Estrasburgo, en el corazón de Europa

Situada en el corazón de Europa, la ciudad de Estrasburgo ofrece al viajero lo mejor de dos culturas: la francesa y la alemana. Las aguas del Rin, que se adentran con sus canales y estanques en la ciudad son una de las grandes peculiaridades y atractivos de la ciudad, dibujando encantadores barrios como La Petite France.

Buscar hoteles en Estrasburgo es también sumergirse en su deliciosa gastronomía, una forma de conocer algunas de las más importantes instituciones de la Unión Europea y descubrir por qué es el lugar favorito de los franceses para celebrar la Navidad. Un destino elegante y lleno de lugares de interés para el viajero.

En una región históricamente disputada por alemanes y franceses, Estrasburgo no solo ha sabido adoptar lo mejor de ambas naciones sino que ha sabido reinventarse erigiéndose hoy como una de las ciudades claves en el proyecto de Unión Europea.

Aquí encontramos la Sede del Consejo de Europa, el Parlamento Europeo y el Palacio de los Derechos del Hombre, entre otros organismos e instituciones. Por este motivo el ambiente de la ciudad es cosmopolita y europeo, aunque sin perder su espíritu tradicional que se conserva intacto en las calles peatonales del centro que rodean la impresionante catedral gótica de Estrasburgo.

La misma esencia auténtica y cien por cien alsaciana se puede percibir admirando durante nuestro paseo por la ciudad los viejos edificios con los entramados de vigas de madera en las fachadas. Aquí están algunos de los hoteles en Estrasburgo más encantadores, que cuentan además con una ubicación privilegiada.

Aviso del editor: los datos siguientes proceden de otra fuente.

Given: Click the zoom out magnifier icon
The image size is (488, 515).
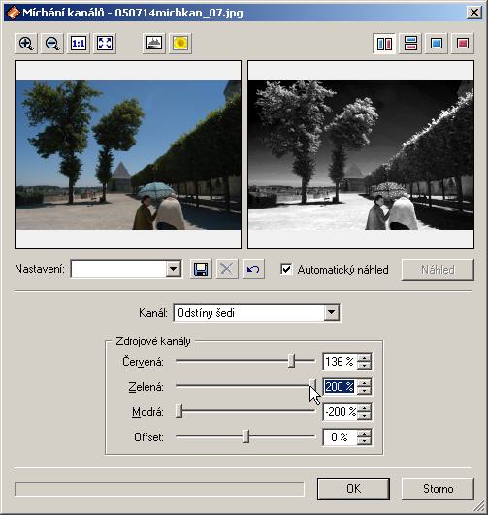Looking at the screenshot, I should (x=52, y=44).
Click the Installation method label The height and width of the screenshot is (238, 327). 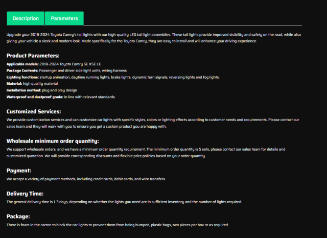pos(24,90)
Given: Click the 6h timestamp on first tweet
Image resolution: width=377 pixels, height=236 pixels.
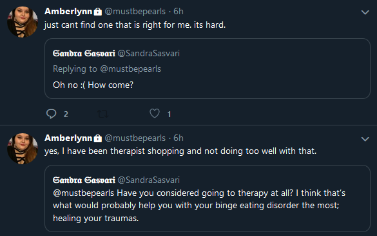Looking at the screenshot, I should click(x=179, y=12).

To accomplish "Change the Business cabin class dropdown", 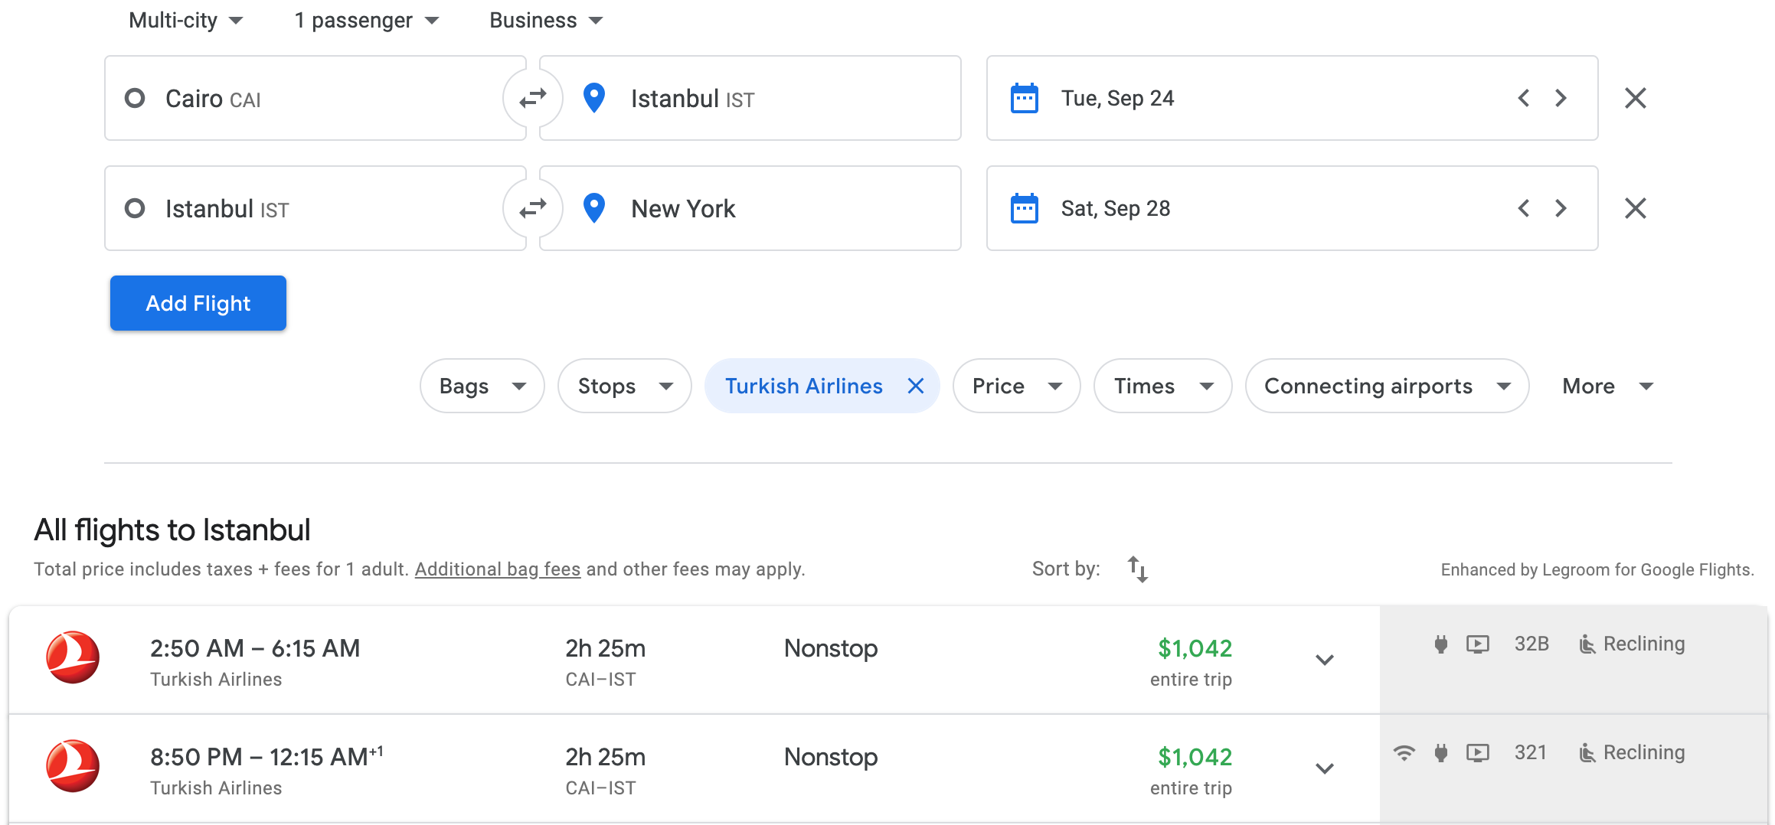I will (x=545, y=21).
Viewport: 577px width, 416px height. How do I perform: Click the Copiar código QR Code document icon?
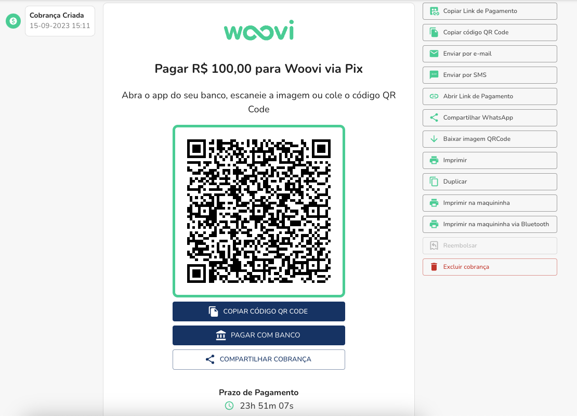click(434, 32)
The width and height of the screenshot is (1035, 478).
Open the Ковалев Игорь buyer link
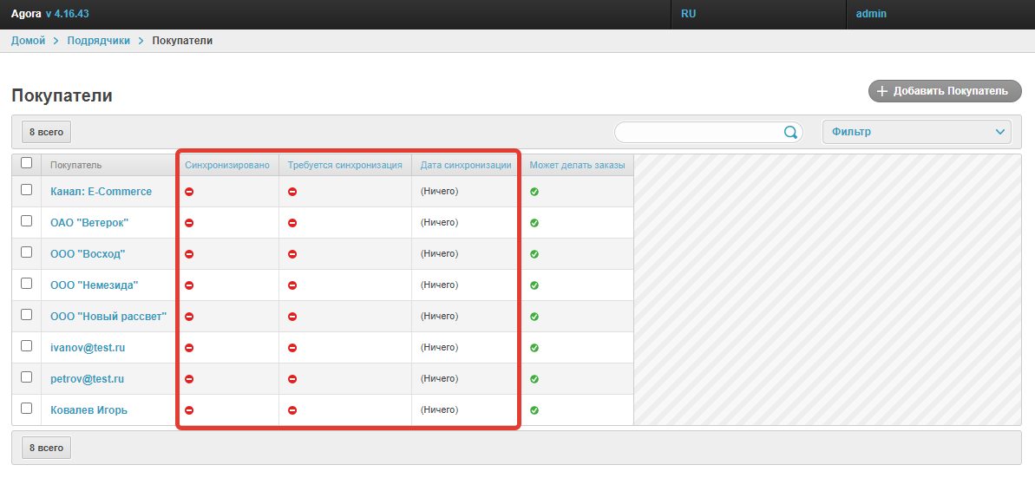(x=88, y=410)
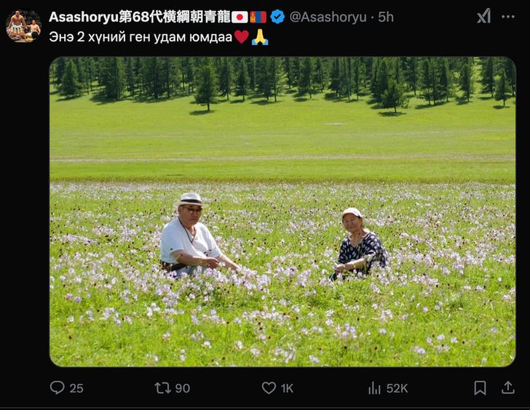Image resolution: width=530 pixels, height=410 pixels.
Task: Click the 1K likes count
Action: click(x=287, y=388)
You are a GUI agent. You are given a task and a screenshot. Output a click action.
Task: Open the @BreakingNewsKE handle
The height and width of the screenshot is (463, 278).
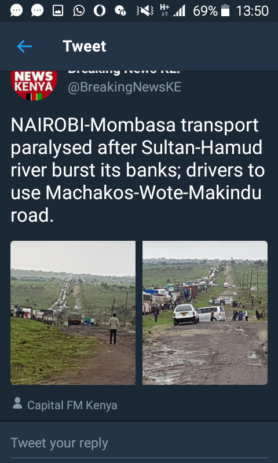[x=125, y=88]
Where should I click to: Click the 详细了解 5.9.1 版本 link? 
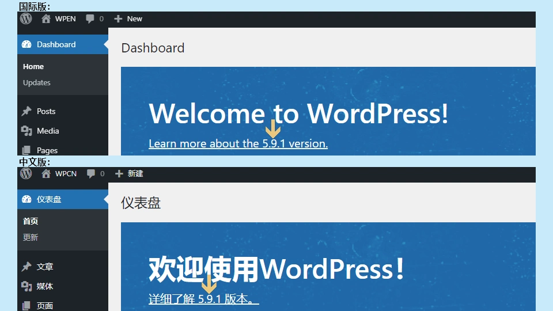(x=203, y=299)
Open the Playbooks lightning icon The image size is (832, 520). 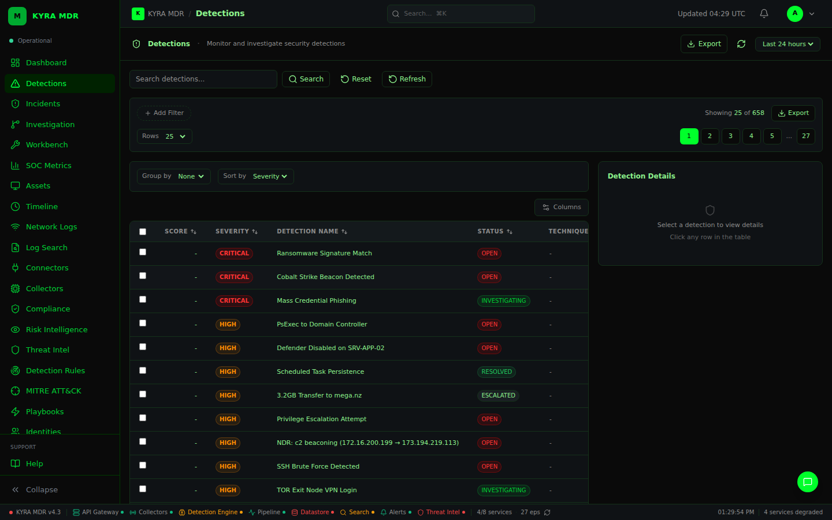pos(15,411)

El agua es un elemento de gran importancia en Estrasburgo, no solo en el puerto del Rin, sino también en los estanques urbanos como el de Vauban, atravesado por los famosos puentes cubiertos, o en el encantador barrio de La Petite France, surcado de canales que reflejan la belleza de la arquitectura tradicional alsaciana.

También este barrio es donde encontraremos los hoteles en Estrasburgo más románticos, y el lugar ideal para sumergirnos en la apasionante aventura de la gastronomía alsaciana, que combina la contundencia alemana con el refinamiento francés. Un plato sencillo, económico y delicioso es el Flammkuchen, una especie de pizza de carne, nata y cebolla que debemos saborear acompañada de un buen vino blanco de la región.